The 1,815-page bill includes assistance to state and local governments, hazard pay for frontline workers, an extension of unemployment benefits, an extension of student loan forgiveness, funding for contact tracing, isolation measures, and testing, assistance to farmers, protections for renters and homeowners, another direct payment to Americans, assistance to the U.S. Postal Service and funding for election security. But Jayapal, co-chair of the Congressional Progressive Caucus, said the the HEROES Act doesn’t include key aspects such as a federal paycheck guarantee for the millions of Americans who have been laid off or an expansion of Medicare to help the uninsured.
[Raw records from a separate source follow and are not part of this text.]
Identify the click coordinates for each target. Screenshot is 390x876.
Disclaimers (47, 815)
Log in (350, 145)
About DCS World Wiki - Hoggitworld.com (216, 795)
“While this legislation has some good elements, it ultimately fails to match the scale of this crisis,” Jayapal said. “I believe we can and must do better. This is urgent and the American people cannot wait. We must choose differently.”

Republicans said the bill is “going nowhere, and is going nowhere fast” as it faces a GOP-led Senate and Donald Trump’s veto threat.

“This bill is nothing more than the Democratic policy agenda masquerading as a response to the coronavirus crisis,” Rep. Tom Cole (R-Okla.), said.